Zaal 1
Detail uit: Pieter Brueghel de Oude:
De Strijd tussen Carnaval en Vasten (
1559)
Collectie: Kunsthistorisches Museum, Wenen
Volg de groene bordjes om de volgende zaal te bezoeken!
Pijler Nederlandse Eetcultuur nr. 1: Moralisme
Ieder tijdperk heeft zijn eigen culinaire predikers die zich baseren op religieuze, medische, en/of ethische principes. Dit
moralisme
is sterk ontwikkeld in de Nederlandse eetcultuur.
Dit schilderij van Breughel stelt onbeperkt schransen tegenover matiging. De schilder verbeeldt deze strijd (met een knipoog) aan de hand van twee allegorische figuren, die elkaar tegenkomen. Links de obese carnavalvierder en zijn vrolijke achterban tegenover rechts de magere vrouw en haar vrome volgers.
In de tijd van Breughel bepaalde de Roomse kerk dat gelovigen zo’n vijf maanden verspreid over het jaar moesten vasten. Dierlijk voedsel was op deze vastendagen verboden, vis uitgezonderd. Ook dierlijke vetten zoals boter, room en kaas vielen onder het verbod. Wie daartegen zondigde had een eeuwig branden in de hel in het vooruitzicht.
Nu zijn het gezondheidspredikers die hun vinger opheffen en waarschuwen tegen een vroegtijdige dood door het eten van teveel dierlijke vetten en (rood) vlees. In de tijd van Brueghel kon je ontheffing van de regels krijgen door de kerk een flink bedrag te betalen, nu hoop je met cholesterolremmers en bètablokkers aan de straf voor je onmatige eetgedrag te ontkomen.

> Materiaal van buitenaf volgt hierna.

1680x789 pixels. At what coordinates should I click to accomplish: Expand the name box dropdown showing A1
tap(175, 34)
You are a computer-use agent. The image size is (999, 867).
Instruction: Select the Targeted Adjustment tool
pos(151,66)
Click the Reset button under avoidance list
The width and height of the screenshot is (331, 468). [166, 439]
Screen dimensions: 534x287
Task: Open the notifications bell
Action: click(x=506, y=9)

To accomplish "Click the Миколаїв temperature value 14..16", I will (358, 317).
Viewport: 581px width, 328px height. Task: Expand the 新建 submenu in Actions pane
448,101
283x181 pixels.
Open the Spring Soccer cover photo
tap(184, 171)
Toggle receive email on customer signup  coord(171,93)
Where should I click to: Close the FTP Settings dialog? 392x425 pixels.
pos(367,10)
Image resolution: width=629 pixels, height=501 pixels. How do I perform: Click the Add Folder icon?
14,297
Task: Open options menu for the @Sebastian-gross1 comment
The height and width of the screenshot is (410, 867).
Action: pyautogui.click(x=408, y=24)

Mochten Nederlanders van de Roomse kerk buiten de vastendagen nog onbeperkt genieten, na de 16de eeuwse Reformatie gaan calvinistische principes langzaam maar zeker domineren. De katholieke vasten werd afgeschaft en daarvoor in de plaats predikte de protestantse kerk een permanente soberheid. In orthodoxe kringen werd culinair en ander onmatig genot gezien als een duivelse verleiding waar weerstand tegen geboden moest worden. Ook exotische ingrediënten gingen in de ban. Men moest gerechten niet meer bereiden met ingrediënten uit verre landen of bedelven onder zware sauzen. Er moest ‘puur’gegeten worden en net als nu werd suiker als een van de ergste boosdoeners, als een symbool van het kwaad, beschouwd. Aanvankelijk was suiker een duur specerij, maar in de 17de eeuw daalde de prijs en bestrooide men de gerechten er rijkelijk mee. Zelfs hartige vleespasteien werden bestoven met een laag poedersuiker.

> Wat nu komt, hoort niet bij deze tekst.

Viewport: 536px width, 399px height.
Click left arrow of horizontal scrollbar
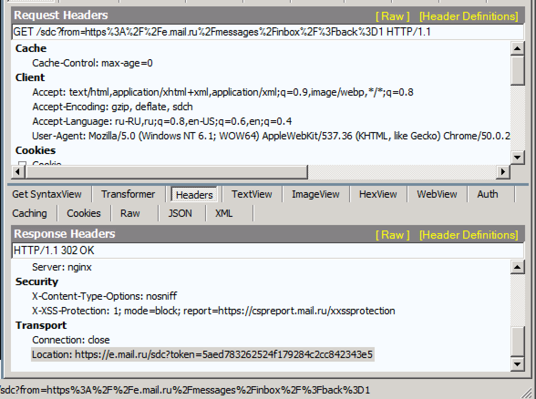[x=18, y=172]
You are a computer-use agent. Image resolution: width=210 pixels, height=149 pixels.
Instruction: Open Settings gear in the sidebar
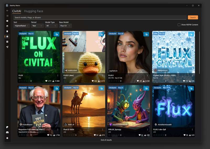click(x=7, y=138)
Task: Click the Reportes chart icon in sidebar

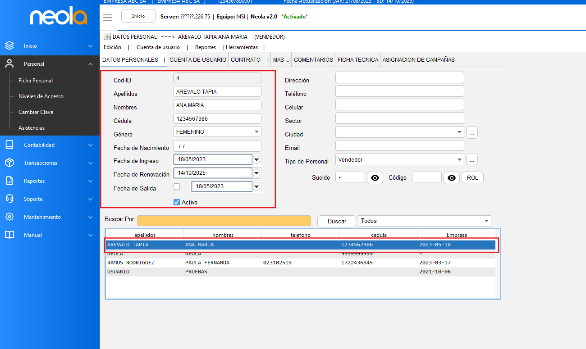Action: pos(9,181)
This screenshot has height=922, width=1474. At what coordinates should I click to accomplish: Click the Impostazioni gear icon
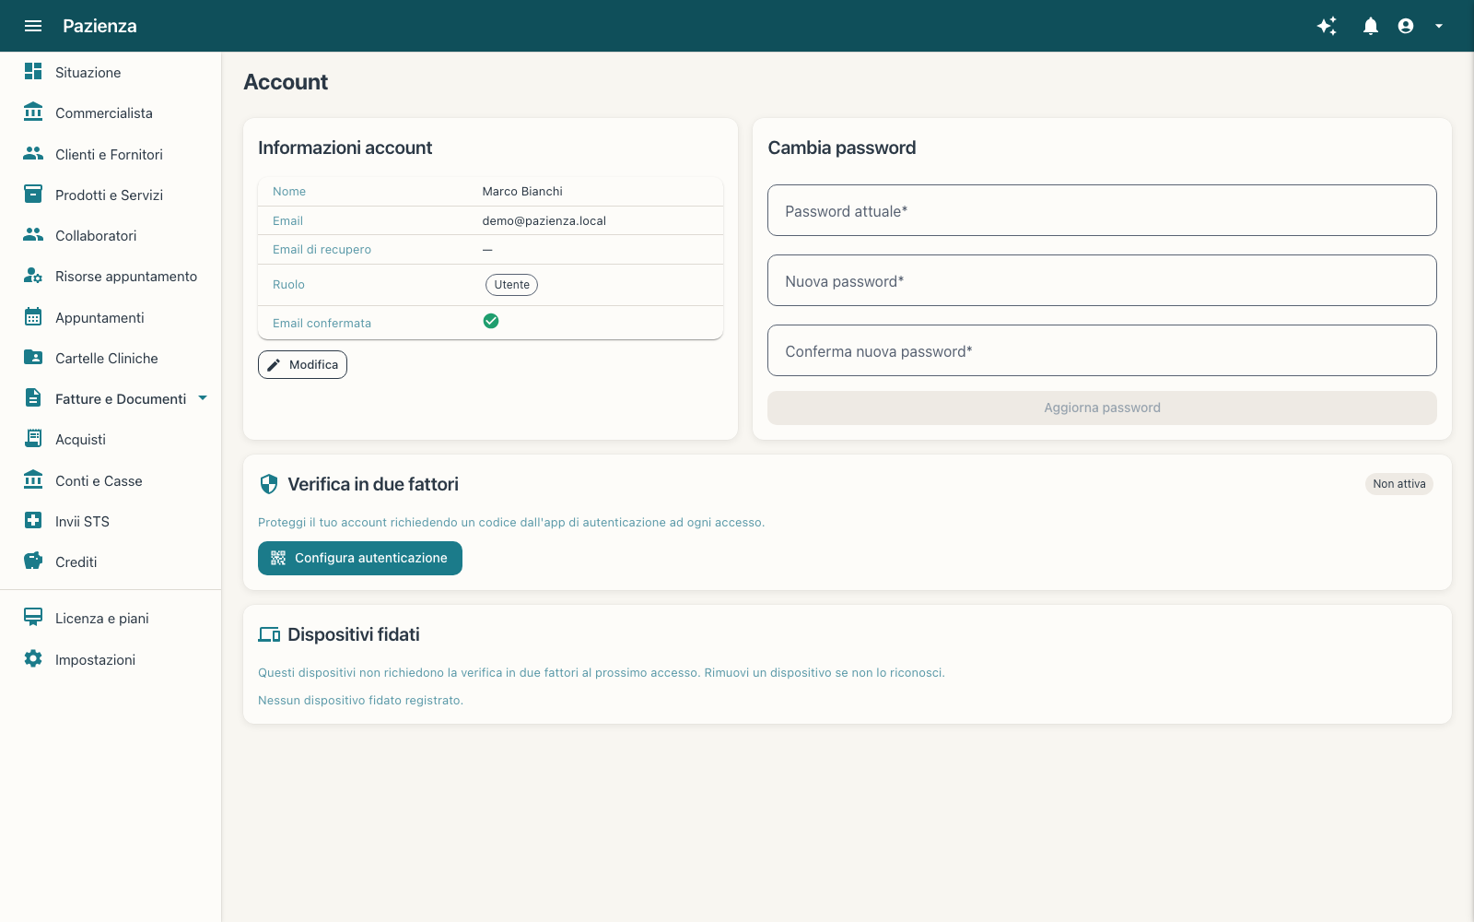[x=33, y=658]
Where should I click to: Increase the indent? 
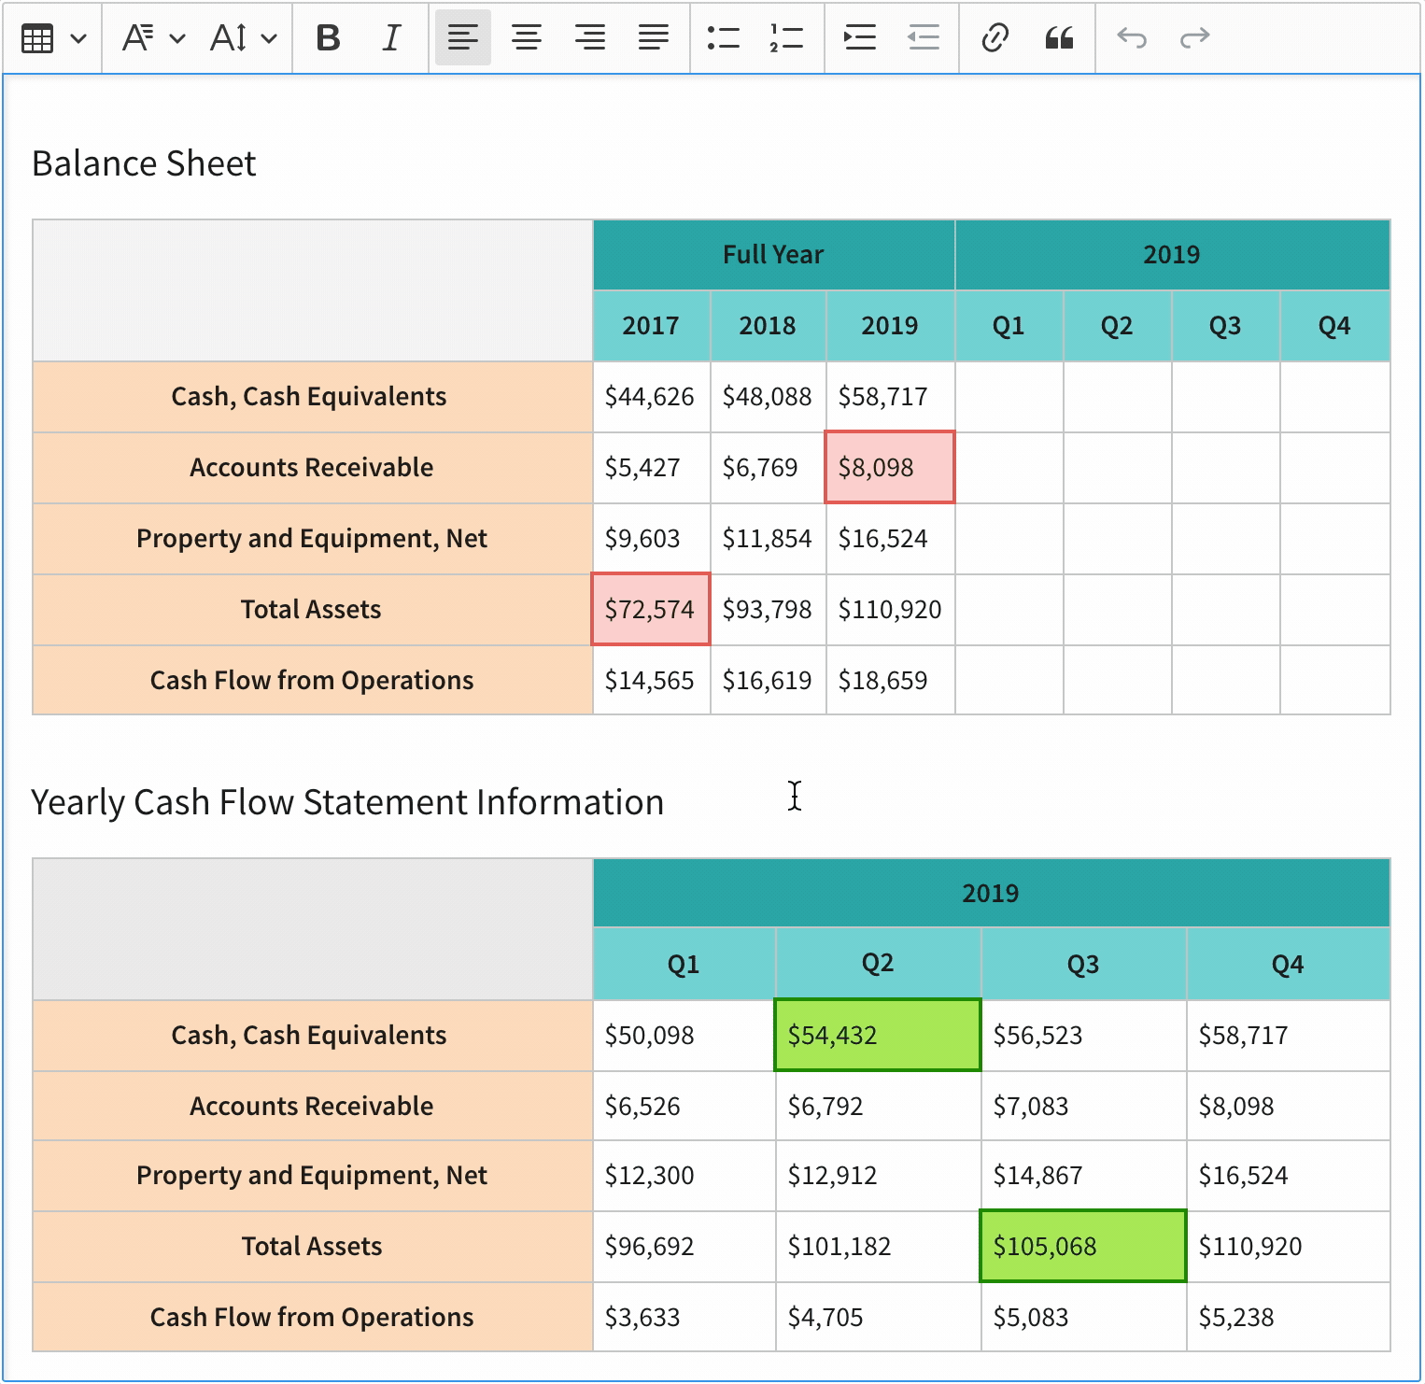pos(859,37)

Met de opkomst van de voedselindustrie vanaf het eind van de 19de eeuw verminderde de invloed van de kerk op het voedsel. Het maken van winst werd belangrijker dan geloof.

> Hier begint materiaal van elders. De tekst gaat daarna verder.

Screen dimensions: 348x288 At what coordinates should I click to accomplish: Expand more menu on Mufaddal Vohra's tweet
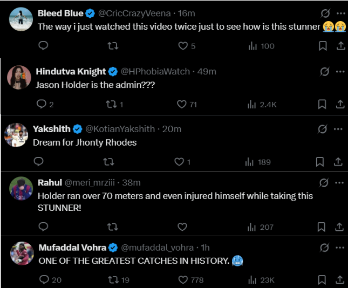click(340, 248)
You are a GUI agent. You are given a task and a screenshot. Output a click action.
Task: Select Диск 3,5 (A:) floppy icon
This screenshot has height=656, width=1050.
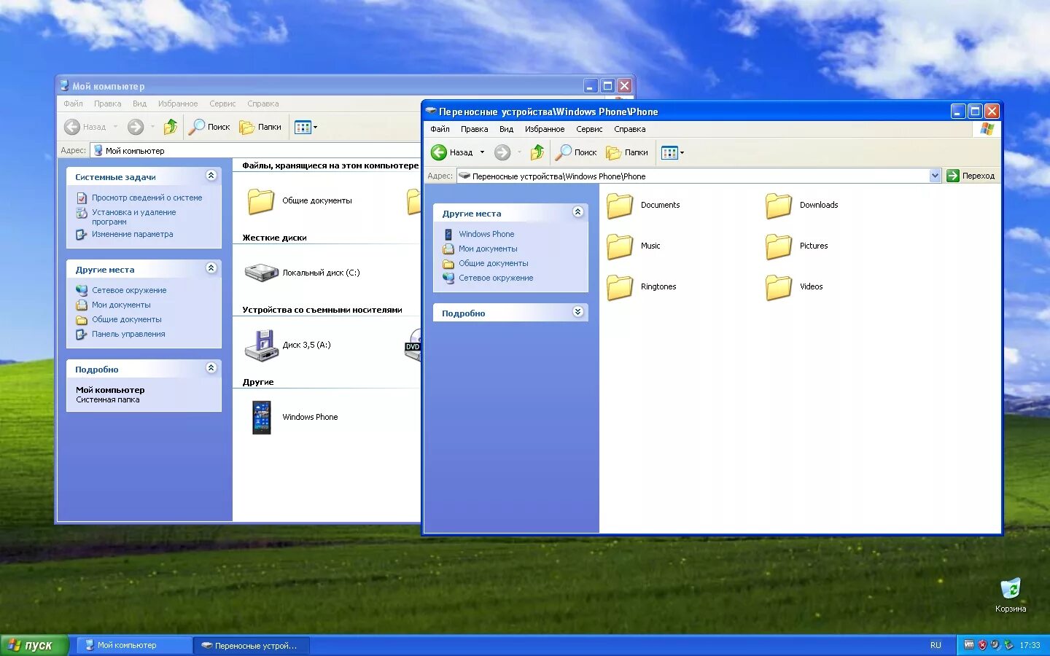click(261, 345)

Boeren worden nu door de supermarkten gedwongen om hun producten zo goedkoop mogelijk te produceren, met alle gevolgen van dien. Als reactie op het onbeperkt consumeren van goedkoop en industrieel vervaardigd voedsel is er een nieuwe moraal ontstaan, die mensen aanmoedigt om te kiezen voor duurzaam en eerlijk geproduceerd voedsel, liefst van het seizoen en uit de eigen regio. Dat is gezonder, smaakt beter, is diervriendelijker en minder belastend voor het milieu.